┌─ Supplied material

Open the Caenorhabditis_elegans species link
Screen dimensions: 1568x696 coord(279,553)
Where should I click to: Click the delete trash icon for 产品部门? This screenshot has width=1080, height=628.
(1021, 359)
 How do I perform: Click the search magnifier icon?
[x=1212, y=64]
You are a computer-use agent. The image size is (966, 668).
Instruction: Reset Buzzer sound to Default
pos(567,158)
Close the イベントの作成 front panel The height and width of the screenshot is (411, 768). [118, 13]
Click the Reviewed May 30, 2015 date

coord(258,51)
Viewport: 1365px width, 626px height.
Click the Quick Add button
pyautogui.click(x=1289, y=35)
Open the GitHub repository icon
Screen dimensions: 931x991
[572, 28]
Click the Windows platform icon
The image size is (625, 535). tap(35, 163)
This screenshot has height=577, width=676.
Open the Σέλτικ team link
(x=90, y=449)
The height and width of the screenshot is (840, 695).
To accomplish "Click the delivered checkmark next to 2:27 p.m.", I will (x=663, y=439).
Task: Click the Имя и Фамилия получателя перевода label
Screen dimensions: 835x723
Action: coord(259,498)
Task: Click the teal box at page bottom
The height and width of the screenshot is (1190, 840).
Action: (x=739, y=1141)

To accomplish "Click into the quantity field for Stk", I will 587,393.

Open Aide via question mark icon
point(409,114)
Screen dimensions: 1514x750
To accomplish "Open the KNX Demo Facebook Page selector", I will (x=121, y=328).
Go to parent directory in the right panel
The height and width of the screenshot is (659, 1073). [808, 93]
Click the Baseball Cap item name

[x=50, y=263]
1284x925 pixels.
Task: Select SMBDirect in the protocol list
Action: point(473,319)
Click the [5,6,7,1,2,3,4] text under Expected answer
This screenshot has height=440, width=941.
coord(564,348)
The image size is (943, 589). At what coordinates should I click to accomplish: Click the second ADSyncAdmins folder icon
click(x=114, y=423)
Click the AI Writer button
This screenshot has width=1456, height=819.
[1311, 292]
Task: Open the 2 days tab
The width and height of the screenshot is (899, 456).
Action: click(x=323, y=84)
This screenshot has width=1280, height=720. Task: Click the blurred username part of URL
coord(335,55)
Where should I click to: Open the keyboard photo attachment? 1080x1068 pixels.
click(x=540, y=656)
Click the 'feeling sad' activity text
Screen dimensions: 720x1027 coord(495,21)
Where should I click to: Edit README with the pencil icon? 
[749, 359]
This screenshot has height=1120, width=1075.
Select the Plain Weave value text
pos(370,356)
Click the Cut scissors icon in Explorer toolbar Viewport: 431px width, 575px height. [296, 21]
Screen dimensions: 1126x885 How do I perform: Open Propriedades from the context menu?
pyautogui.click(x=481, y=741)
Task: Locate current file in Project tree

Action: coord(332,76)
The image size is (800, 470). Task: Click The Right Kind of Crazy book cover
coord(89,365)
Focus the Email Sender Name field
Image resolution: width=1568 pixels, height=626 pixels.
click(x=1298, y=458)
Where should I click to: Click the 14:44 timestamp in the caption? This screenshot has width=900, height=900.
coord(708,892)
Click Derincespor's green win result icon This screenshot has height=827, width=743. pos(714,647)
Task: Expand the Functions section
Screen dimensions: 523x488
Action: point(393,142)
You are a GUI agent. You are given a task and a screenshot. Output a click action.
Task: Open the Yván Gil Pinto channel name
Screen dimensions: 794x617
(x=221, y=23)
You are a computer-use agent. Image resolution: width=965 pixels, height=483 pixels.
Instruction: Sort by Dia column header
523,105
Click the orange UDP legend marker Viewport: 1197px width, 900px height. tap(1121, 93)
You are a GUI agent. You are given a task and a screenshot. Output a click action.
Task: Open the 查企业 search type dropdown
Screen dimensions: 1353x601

└─

### [Your objective]
Word for word, set down all of the material.

### [Written solution]
Open the Caenorhabditis_elegans species link
Screen dimensions: 1568x696 coord(279,553)
Where should I click to: Click the delete trash icon for 产品部门? This screenshot has width=1080, height=628.
(1021, 359)
 How do I perform: Click the search magnifier icon?
[x=1212, y=64]
You are a computer-use agent. The image size is (966, 668).
Instruction: Reset Buzzer sound to Default
pos(567,158)
Close the イベントの作成 front panel The height and width of the screenshot is (411, 768). [118, 13]
Click the Reviewed May 30, 2015 date

coord(258,51)
Viewport: 1365px width, 626px height.
Click the Quick Add button
pyautogui.click(x=1289, y=35)
Open the GitHub repository icon
Screen dimensions: 931x991
[572, 28]
Click the Windows platform icon
The image size is (625, 535). tap(35, 163)
This screenshot has height=577, width=676.
Open the Σέλτικ team link
(x=90, y=449)
The height and width of the screenshot is (840, 695).
To accomplish "Click the delivered checkmark next to 2:27 p.m.", I will (x=663, y=439).
Task: Click the Имя и Фамилия получателя перевода label
Screen dimensions: 835x723
Action: coord(259,498)
Task: Click the teal box at page bottom
The height and width of the screenshot is (1190, 840).
Action: (x=739, y=1141)

To accomplish "Click into the quantity field for Stk", I will 587,393.

Open Aide via question mark icon
point(409,114)
Screen dimensions: 1514x750
To accomplish "Open the KNX Demo Facebook Page selector", I will (x=121, y=328).
Go to parent directory in the right panel
The height and width of the screenshot is (659, 1073). [808, 93]
Click the Baseball Cap item name

[x=50, y=263]
1284x925 pixels.
Task: Select SMBDirect in the protocol list
Action: point(473,319)
Click the [5,6,7,1,2,3,4] text under Expected answer
This screenshot has height=440, width=941.
coord(564,348)
The image size is (943, 589). At what coordinates should I click to accomplish: Click the second ADSyncAdmins folder icon
click(x=114, y=423)
Click the AI Writer button
This screenshot has width=1456, height=819.
[1311, 292]
Task: Open the 2 days tab
The width and height of the screenshot is (899, 456).
Action: click(x=323, y=84)
This screenshot has width=1280, height=720. Task: Click the blurred username part of URL
coord(335,55)
Where should I click to: Open the keyboard photo attachment? 1080x1068 pixels.
click(x=540, y=656)
Click the 'feeling sad' activity text
Screen dimensions: 720x1027 coord(495,21)
Where should I click to: Edit README with the pencil icon? 
[749, 359]
This screenshot has height=1120, width=1075.
Select the Plain Weave value text
pos(370,356)
Click the Cut scissors icon in Explorer toolbar Viewport: 431px width, 575px height. [296, 21]
Screen dimensions: 1126x885 How do I perform: Open Propriedades from the context menu?
pyautogui.click(x=481, y=741)
Task: Locate current file in Project tree

Action: coord(332,76)
The image size is (800, 470). Task: Click The Right Kind of Crazy book cover
coord(89,365)
Focus the Email Sender Name field
Image resolution: width=1568 pixels, height=626 pixels.
click(x=1298, y=458)
Where should I click to: Click the 14:44 timestamp in the caption? This screenshot has width=900, height=900.
coord(708,892)
Click Derincespor's green win result icon This screenshot has height=827, width=743. pos(714,647)
Task: Expand the Functions section
Screen dimensions: 523x488
Action: point(393,142)
You are a GUI agent. You are given a task and a screenshot. Output a click action.
Task: Open the Yván Gil Pinto channel name
Screen dimensions: 794x617
(x=221, y=23)
You are a computer-use agent. Image resolution: width=965 pixels, height=483 pixels.
Instruction: Sort by Dia column header
523,105
Click the orange UDP legend marker Viewport: 1197px width, 900px height. tap(1121, 93)
You are a GUI agent. You are given a task and a screenshot. Output a click action.
Task: Open the 查企业 search type dropdown
Screen dimensions: 1353x601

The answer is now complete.